Kholid dan para nelayan lainnya khawatir bahwa proyek reklamasi PIK 2 akan menimbulkan dampak negatif seperti:
- Kerusakan Ekosistem Laut – Reklamasi bisa merusak terumbu karang dan habitat ikan, sehingga populasi ikan menurun drastis. Ini jelas berdampak pada hasil tangkapan nelayan.
- Pendangkalan Laut – Proses reklamasi biasanya melibatkan penimbunan laut dengan pasir. Akibatnya, arus laut berubah dan bisa menyebabkan pendangkalan, sehingga kapal-kapal nelayan kesulitan berlayar.
- Ancaman Banjir Rob – Reklamasi sering dikaitkan dengan meningkatnya risiko banjir rob (banjir air laut pasang). Jika daratan bertambah akibat reklamasi, air laut yang terdesak bisa naik ke pemukiman warga.
- Hilangnya Mata Pencaharian – Jika laut sudah tidak lagi produktif, para nelayan harus mencari pekerjaan lain. Padahal, banyak dari mereka sudah bertahun-tahun menggantungkan hidup pada hasil laut.
Suara Lantang Kholid Miqdar
Dalam berbagai kesempatan, Kholid Miqdar dengan tegas menyuarakan kekhawatiran nelayan. Ia menegaskan bahwa masyarakat pesisir bukan anti-pembangunan, tetapi mereka ingin pembangunan yang tidak mengorbankan ekosistem dan masa depan anak cucu mereka.
“Kami bukan menolak pembangunan. Kami hanya ingin reklamasi ini dikaji ulang dan dipertimbangkan dampaknya bagi lingkungan dan nelayan kecil seperti kami,” ujar Kholid dalam salah satu aksi demonstrasi.
Respons Pemerintah dan Pengembang
Hingga saat ini, pemerintah daerah dan pihak pengembang proyek PIK 2 belum memberikan respons konkret terkait tuntutan para nelayan. Namun, proyek ini terus menjadi perdebatan di kalangan aktivis lingkungan dan pemerhati kelautan.
Sebagian pihak berpendapat bahwa reklamasi dapat memberikan manfaat ekonomi, seperti pengembangan kawasan bisnis dan perumahan mewah. Namun, di sisi lain, dampak ekologisnya tidak bisa diabaikan.
Dukungan dari Aktivis Lingkungan
Tidak hanya nelayan, aktivis lingkungan juga ikut bersuara dalam polemik ini.
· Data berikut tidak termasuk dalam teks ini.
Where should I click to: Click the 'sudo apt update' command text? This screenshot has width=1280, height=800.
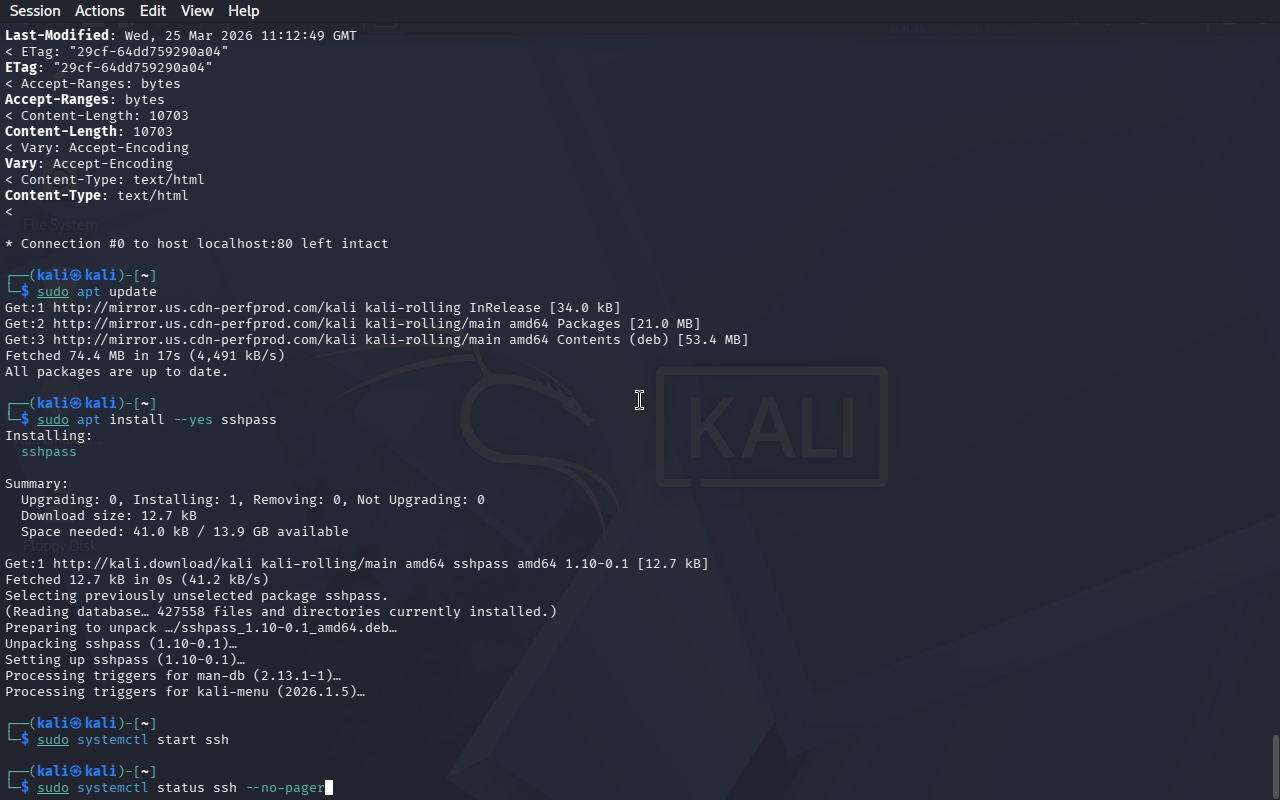tap(97, 291)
Mereka menegaskan bahwa reklamasi yang tidak terencana dengan baik bisa berdampak jangka panjang, mulai dari hilangnya keanekaragaman hayati laut hingga mempercepat pemanasan global.
Beberapa organisasi lingkungan seperti Wahana Lingkungan Hidup Indonesia (WALHI) dan Greenpeace Indonesia turut menyatakan keprihatinan mereka terhadap proyek ini. Mereka mendorong adanya kajian lebih lanjut sebelum proyek berjalan.
“Kami mendukung suara nelayan dan masyarakat pesisir yang terdampak langsung. Reklamasi tidak bisa hanya melihat sisi ekonomi tanpa mempertimbangkan dampak lingkungan,” ujar perwakilan WALHI dalam konferensi pers.
Orasi Kholid Miqdar Bakar Semangat Masyarakat: Jepang Dulu Jajah Kita, Juga Membangun…
Perjuangan nelayan Serang, khususnya Kholid Miqdar, dalam menolak reklamasi PIK 2 adalah bentuk perlawanan demi keberlanjutan lingkungan dan mata pencaharian mereka. Pembangunan yang baik seharusnya tidak mengorbankan ekosistem dan kehidupan masyarakat kecil. Oleh karena itu, penting bagi semua pihak untuk duduk bersama, membahas solusi yang tidak hanya menguntungkan segelintir pihak, tetapi juga menjaga keseimbangan alam dan kesejahteraan nelayan.
Akankah suara Kholid Miqdar dan nelayan lainnya didengar? Ataukah proyek ini akan tetap berjalan tanpa mempertimbangkan dampaknya? Kita tunggu saja perkembangannya.